Beyoncé’s Buffalo Soldiers Shirt Sparks Backlash
American history is filled with stories that are celebrated by some and painful for others. Recently, a moment on stage during Beyoncé’s “Cowboy Carter” tour stirred up a heated debate about how we look back at the past.
It happened when she wore a T-shirt featuring the Buffalo Soldiers, Black soldiers who served in the U.S. Army after the Civil War. The controversy comes down to the words printed on the shirt - words that have upset many who feel they reflect a harmful view of Native Americans and others.
This situation highlights how even fashion can spark discussions about race, history, and who gets to tell the story of America. During her Juneteenth performance in Paris, Beyoncé wore a white T-shirt showing images of the Buffalo Soldiers. But what caught people’s attention wasn’t just the pictures.
The shirt also had a paragraph on the back describing the Buffalo Soldiers’ enemies as “warring Indians, bandits, cattle thieves, murderous gunmen, bootleggers, trespassers, and Mexican revolutionaries.” This text has been criticized for labeling Native Americans and Mexican fighters as threats to peace instead of acknowledging them as communities fighting for their survival and rights.
Right now, there’s no word on what Beyoncé thinks about the controversy or if she plans to respond publicly.
Beyoncé’s shirt unfairly paints Native Americans and Mexicans as enemies.
The Buffalo Soldiers were Black men who served in six military units created by Congress in 1866, right after the Civil War. These men were often formerly enslaved or descendants of enslaved people. They were tasked with protecting settlers, building infrastructure, and fighting in conflicts across the western frontier.
They went on to serve in wars like the Spanish-American War, World War I, and World War II, staying active until 1951. While the Buffalo Soldiers’ service was an important part of Black history, their involvement in the U.S. Army’s campaigns also meant participating in violent efforts to seize land from Native Americans.
The quote on Beyoncé’s shirt doesn’t leave room for this complicated reality.
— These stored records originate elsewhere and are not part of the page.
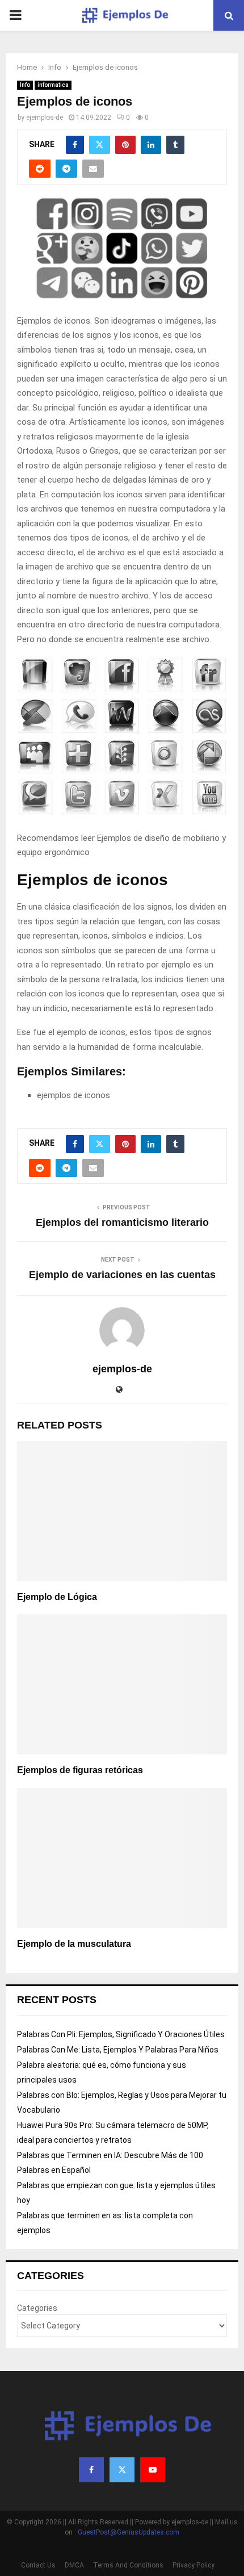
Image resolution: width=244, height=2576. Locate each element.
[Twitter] (122, 2469)
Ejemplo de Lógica (57, 1597)
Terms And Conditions (128, 2565)
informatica (53, 85)
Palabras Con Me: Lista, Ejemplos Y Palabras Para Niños (117, 2049)
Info (25, 85)
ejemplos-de (44, 118)
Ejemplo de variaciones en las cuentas (122, 1274)
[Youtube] (152, 2469)
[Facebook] (91, 2469)
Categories (37, 2308)
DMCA (74, 2565)
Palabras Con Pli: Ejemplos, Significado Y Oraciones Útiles (121, 2034)
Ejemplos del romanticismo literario (122, 1222)
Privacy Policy (193, 2565)
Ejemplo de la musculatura (74, 1944)
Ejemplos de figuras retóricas (80, 1770)
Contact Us (38, 2565)
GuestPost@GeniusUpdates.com (128, 2532)
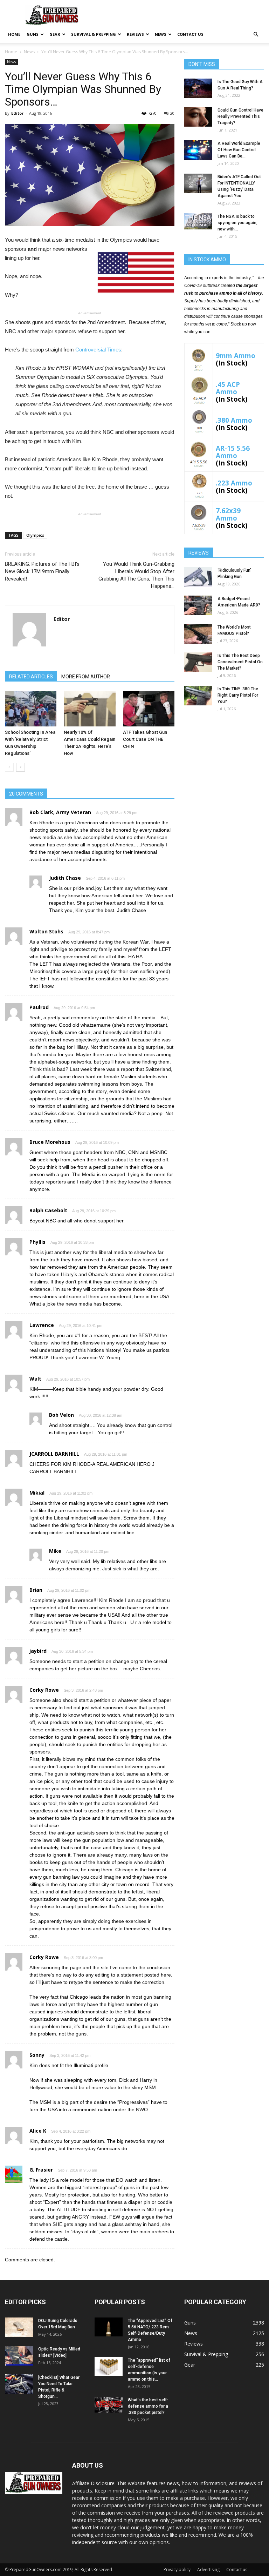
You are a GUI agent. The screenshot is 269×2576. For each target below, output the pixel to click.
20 (172, 113)
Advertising (208, 2569)
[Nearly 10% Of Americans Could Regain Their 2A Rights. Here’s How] (89, 708)
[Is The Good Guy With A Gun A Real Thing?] (198, 88)
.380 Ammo (234, 420)
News (160, 34)
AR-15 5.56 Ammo (233, 452)
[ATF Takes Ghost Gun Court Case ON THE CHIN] (148, 708)
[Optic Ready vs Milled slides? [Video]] (19, 2356)
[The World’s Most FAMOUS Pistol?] (198, 634)
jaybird (38, 1651)
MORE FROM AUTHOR (85, 676)
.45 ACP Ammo (228, 388)
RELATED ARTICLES (31, 676)
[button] (255, 34)
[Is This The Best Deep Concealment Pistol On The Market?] (198, 662)
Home (14, 34)
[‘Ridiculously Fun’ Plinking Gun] (198, 577)
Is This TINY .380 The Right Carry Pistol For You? (238, 695)
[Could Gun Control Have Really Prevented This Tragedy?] (198, 117)
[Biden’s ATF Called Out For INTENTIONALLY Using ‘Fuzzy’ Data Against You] (198, 183)
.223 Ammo (234, 482)
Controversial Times (98, 350)
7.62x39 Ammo (228, 514)
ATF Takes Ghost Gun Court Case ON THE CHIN (145, 739)
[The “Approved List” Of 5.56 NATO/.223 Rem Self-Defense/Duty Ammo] (109, 2326)
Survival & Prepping (93, 34)
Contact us (190, 34)
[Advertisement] (224, 762)
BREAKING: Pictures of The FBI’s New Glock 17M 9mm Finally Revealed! (42, 571)
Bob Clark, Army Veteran (60, 812)
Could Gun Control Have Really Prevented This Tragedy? (240, 116)
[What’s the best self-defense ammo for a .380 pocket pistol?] (109, 2404)
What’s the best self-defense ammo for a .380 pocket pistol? (148, 2406)
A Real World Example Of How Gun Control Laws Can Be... (239, 150)
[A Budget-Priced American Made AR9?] (198, 605)
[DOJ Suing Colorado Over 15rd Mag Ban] (19, 2327)
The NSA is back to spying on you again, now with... (237, 223)
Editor (17, 113)
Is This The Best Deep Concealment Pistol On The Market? (240, 662)
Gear (54, 34)
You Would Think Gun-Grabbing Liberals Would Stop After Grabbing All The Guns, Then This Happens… (136, 575)
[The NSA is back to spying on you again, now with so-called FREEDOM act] (198, 221)
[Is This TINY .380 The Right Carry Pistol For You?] (198, 695)
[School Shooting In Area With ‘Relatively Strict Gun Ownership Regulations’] (30, 708)
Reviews (135, 34)
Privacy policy (177, 2569)
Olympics (35, 535)
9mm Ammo (235, 355)
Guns (33, 34)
Instead, it frames the Indigenous people and Mexican revolutionaries of the time as dangerous enemies, which many see as a harmful way of retelling history.

Understanding why the shirt caused such a reaction means looking at the Buffalo Soldiers themselves. They were often celebrated for their bravery in battle and for helping Black Americans gain a foothold in a country that still treated them as second-class citizens.
Yet they were also agents of U.S. expansion, helping push Indigenous communities off their lands, often with violence. That duality makes them both heroes to some and symbols of oppression to others.
Many online have criticized the shirt for reinforcing harmful Native stereotypes and ignoring Western violence.
Since the performance, fans and Indigenous influencers have taken to platforms like TikTok and Instagram to share their frustration. Many pointed out that the language on the shirt feeds into old stereotypes of Native Americans as violent obstacles to progress and erases the real suffering they endured during America’s push west.
One of those voices is Chisom Okorafor, who posts under the name @confirmedsomaya on TikTok. She said,
“The Buffalo Soldiers are an interesting historical moment to look at. But we have to be honest about what they did, especially in their operations against Indigenous Americans and Mexicans.”Okorafor argued that trying to celebrate or reclaim Western imagery without acknowledging its dark parts ends up sending the wrong message.
She continued,
“Black people, too, can profit from the atrocities of (the) American empire. It is a message that tells you to abandon immigrants, Indigenous people, and people who live outside of the United States. It is a message that tells you not only is it a virtue to have been born in this country, but the longer your line extends in this country, the more virtuous you are.”
This moment with Beyoncé’s shirt goes beyond fashion. It challenges how we remember American history, who we label as heroes or villains, and how symbols from the past still impact us today.
As discussions around racism, colonization, and identity unfold, moments like this show that history is complicated and the way we talk about it makes all the difference.